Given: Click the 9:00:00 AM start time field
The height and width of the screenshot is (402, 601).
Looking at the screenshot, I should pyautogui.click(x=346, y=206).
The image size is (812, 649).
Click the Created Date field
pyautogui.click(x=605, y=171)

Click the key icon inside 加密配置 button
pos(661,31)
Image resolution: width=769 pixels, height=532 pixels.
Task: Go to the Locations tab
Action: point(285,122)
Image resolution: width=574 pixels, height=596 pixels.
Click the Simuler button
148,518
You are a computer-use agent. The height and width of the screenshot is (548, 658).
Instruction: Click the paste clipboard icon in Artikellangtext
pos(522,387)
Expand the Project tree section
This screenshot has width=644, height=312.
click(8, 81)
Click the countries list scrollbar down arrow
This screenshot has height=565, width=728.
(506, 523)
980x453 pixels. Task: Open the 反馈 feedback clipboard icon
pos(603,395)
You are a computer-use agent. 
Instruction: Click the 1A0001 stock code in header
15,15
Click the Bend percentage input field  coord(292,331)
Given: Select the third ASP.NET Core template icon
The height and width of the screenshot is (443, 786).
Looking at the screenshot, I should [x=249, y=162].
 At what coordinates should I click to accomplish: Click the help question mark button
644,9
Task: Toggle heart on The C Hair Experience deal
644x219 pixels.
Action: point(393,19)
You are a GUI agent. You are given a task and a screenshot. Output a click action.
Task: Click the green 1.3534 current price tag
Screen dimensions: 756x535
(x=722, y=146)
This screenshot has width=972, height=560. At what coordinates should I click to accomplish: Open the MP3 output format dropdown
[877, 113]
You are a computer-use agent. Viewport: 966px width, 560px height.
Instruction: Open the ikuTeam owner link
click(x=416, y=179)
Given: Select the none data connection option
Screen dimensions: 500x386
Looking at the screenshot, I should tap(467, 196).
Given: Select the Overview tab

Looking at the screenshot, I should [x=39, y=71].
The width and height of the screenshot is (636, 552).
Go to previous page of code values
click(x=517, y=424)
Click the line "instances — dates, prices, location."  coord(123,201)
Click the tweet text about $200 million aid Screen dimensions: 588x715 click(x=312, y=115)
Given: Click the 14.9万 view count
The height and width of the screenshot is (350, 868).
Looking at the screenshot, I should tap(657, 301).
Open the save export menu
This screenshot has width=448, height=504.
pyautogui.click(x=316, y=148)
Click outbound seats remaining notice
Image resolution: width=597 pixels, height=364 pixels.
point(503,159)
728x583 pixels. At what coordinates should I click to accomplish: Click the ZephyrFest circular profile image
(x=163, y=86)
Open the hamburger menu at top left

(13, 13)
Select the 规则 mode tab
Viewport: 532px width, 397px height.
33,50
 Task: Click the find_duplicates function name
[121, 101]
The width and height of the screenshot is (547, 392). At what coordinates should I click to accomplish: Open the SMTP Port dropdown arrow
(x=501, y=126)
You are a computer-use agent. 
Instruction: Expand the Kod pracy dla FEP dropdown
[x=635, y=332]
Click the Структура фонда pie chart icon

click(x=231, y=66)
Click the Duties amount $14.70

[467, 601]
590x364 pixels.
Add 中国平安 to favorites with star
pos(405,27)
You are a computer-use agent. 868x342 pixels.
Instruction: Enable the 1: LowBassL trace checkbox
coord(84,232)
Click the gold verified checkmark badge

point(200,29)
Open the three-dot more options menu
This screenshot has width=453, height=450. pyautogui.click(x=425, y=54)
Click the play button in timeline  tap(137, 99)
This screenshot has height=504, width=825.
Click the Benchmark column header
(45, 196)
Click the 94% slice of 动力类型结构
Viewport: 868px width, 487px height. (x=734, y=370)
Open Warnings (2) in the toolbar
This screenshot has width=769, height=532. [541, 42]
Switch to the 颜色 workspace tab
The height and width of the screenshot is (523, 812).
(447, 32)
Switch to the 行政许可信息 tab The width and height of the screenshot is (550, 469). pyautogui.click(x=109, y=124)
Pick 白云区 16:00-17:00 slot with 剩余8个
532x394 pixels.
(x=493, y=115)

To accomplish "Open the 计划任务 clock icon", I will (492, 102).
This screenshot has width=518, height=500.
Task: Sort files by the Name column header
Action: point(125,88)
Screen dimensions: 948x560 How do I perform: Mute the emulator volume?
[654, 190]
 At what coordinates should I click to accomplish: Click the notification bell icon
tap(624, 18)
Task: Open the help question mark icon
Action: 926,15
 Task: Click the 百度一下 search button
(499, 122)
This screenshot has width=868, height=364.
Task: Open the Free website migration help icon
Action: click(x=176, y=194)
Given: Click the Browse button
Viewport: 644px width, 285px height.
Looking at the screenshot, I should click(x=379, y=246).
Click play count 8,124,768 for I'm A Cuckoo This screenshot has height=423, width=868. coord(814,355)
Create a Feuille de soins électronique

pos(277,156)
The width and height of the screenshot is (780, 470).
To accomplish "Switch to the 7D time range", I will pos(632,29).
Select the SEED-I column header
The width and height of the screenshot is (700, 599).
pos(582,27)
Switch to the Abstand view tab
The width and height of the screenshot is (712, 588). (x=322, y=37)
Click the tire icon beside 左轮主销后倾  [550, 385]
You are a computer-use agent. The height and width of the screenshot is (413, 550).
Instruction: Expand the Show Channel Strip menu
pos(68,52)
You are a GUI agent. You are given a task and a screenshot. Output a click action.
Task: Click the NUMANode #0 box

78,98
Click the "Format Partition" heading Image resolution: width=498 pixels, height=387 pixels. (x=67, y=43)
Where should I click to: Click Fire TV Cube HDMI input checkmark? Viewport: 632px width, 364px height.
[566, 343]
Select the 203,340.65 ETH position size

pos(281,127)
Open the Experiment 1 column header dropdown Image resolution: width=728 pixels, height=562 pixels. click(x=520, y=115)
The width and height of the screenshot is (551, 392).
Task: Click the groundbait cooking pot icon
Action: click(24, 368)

----------

Action item: After identifying the lines above that contain "agent", copy each one.

Exercise result:
You are a computer-use agent. The height and width of the screenshot is (548, 658).
You are a computer-use agent. 
You are a GUI agent. You are given a task and a screenshot. Output a click action.
You are a computer-use agent. Viewport: 966px width, 560px height.
You are a computer-use agent. 
You are a computer-use agent. 868x342 pixels.
You are a computer-use agent. The height and width of the screenshot is (413, 550).
You are a GUI agent. You are given a task and a screenshot. Output a click action.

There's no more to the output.